Primary and acquired resistance to antineoplastic chemotherapy. A preclinical and clinical study

Abstract

Due to ethical restrictions, dose-response relationships may not be appreciated in clinical trials as clearly as in preclinical tumor models. Furthermore, tumor heterogeneity sets the pharmacology of antineoplastic agents somewhat apart from general pharmacology, since for each individual tumor there may be a distinct dose-response curve describing tumor-inhibitory effects of a given drug. This has been documented by a panel of human tumor xenografts derived from patients with disseminated malignant melanoma who participated in an open Phase II clinical trial.
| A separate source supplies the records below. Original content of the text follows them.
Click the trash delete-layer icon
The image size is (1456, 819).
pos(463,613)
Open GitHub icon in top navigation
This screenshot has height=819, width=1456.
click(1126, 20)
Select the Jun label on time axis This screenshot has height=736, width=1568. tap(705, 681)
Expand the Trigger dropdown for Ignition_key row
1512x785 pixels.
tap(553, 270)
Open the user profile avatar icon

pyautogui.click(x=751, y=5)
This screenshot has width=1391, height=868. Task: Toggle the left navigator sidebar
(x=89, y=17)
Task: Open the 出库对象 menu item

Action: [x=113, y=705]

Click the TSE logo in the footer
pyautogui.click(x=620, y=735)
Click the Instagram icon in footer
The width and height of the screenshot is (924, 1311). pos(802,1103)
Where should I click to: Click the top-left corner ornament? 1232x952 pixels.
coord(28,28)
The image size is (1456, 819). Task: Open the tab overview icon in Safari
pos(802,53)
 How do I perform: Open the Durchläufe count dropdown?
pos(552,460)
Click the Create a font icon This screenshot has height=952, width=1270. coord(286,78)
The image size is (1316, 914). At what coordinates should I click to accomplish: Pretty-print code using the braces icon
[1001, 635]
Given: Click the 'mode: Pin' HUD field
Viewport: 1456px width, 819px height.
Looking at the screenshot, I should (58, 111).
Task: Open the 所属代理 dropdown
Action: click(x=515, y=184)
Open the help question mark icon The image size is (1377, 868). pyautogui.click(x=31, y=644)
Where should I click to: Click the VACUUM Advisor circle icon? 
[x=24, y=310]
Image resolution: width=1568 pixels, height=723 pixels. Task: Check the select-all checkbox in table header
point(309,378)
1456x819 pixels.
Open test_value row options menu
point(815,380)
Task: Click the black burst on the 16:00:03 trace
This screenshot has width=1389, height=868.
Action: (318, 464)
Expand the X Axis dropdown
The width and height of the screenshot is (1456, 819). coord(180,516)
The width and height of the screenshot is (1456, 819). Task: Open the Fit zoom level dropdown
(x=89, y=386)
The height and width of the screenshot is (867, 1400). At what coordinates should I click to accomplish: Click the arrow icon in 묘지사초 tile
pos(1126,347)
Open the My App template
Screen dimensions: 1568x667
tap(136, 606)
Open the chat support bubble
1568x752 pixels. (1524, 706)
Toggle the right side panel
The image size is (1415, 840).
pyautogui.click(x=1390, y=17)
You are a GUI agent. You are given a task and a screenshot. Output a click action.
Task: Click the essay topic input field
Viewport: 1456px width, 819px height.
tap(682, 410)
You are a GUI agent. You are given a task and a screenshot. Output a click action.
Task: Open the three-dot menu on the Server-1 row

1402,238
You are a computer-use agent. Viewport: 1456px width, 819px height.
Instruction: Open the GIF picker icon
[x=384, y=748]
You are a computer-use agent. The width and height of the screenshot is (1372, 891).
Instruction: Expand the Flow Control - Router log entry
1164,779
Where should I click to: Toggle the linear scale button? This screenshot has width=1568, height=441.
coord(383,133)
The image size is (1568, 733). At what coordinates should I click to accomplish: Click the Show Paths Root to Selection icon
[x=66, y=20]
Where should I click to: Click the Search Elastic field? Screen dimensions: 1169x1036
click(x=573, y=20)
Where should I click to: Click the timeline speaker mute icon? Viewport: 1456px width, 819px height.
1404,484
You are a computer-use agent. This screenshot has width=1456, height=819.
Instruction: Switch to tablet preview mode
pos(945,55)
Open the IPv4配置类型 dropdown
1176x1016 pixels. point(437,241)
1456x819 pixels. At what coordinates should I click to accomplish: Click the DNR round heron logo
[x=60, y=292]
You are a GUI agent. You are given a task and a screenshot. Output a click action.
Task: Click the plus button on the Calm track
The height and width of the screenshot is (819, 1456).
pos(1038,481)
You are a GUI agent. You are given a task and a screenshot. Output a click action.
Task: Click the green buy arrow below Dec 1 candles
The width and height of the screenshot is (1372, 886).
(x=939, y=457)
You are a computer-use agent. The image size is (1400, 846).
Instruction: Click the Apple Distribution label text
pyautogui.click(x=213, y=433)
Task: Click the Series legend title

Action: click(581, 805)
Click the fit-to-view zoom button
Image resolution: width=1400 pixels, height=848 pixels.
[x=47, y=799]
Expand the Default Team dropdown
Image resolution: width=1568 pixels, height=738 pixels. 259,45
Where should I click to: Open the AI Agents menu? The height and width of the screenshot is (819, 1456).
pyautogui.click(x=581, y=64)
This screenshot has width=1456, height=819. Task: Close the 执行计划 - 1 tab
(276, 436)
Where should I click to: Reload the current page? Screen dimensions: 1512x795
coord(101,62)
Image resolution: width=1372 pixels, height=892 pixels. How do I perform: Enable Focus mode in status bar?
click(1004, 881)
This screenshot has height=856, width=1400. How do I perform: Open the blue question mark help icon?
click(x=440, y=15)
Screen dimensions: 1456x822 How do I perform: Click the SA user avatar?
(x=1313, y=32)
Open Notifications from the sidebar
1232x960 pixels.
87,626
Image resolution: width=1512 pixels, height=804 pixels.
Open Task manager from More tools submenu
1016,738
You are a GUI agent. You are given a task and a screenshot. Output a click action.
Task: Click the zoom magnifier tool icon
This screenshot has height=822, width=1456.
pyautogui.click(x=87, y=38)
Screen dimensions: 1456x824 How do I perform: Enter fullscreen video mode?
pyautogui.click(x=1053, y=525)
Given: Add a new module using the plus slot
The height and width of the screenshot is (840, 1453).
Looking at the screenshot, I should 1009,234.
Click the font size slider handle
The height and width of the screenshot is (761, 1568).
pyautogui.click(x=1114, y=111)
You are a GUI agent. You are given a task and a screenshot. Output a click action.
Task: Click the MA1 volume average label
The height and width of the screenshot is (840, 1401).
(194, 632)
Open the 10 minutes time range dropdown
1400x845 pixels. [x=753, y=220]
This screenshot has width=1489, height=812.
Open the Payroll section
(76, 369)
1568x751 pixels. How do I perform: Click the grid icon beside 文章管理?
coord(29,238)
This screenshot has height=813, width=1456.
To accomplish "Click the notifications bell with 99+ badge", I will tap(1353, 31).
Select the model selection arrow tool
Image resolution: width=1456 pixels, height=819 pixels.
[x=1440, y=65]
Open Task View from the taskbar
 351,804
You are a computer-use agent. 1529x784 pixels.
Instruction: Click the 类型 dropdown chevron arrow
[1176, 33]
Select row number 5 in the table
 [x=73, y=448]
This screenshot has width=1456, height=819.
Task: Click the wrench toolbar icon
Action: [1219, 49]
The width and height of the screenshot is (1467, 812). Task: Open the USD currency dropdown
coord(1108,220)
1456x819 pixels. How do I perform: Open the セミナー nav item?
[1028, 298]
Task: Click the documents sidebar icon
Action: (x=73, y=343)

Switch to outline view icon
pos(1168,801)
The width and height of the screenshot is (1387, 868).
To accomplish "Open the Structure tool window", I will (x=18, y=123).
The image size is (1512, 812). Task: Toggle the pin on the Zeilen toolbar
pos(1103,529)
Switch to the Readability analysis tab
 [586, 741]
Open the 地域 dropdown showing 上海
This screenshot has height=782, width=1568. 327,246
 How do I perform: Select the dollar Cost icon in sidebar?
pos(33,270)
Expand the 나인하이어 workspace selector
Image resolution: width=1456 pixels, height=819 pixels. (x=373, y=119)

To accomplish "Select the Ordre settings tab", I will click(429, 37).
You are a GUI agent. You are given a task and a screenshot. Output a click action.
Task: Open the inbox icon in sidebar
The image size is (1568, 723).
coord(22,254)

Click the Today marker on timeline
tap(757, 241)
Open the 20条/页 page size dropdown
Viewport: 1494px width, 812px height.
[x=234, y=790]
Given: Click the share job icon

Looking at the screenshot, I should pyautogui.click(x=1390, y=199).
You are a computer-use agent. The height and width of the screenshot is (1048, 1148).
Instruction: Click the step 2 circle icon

Patients who were refractory to dacarbazine received the combination of ifosfamide and cisplatin and vice versa. In the xenograft model four additional DNA-damaging agents were tested. Heterogeneity of response to antineoplastic drug treatment was evident in three ways: (1) tumor volume responses of individual mice bearing a certain xenograft line varied considerably after exposure to a certain drug at a specified dose level; (2) at equitoxic dose levels response of a given xenograft line to different DNA-damaging agents was quite heterogeneous, covering a range of almost two decades; and (3) if the panel of xenograft lines derived from different donors was exposed to a battery of DNA-damaging drugs at the LD 10/30 level, some lines revealed unique chemosensitivity patterns in contrast to more uniform resistance displayed by a minority of lines. Preclinical and clinical responses correlated well, and thus the relevance of dose-response relationships observed in the xenograft model to clinical treatment strategies is discussed.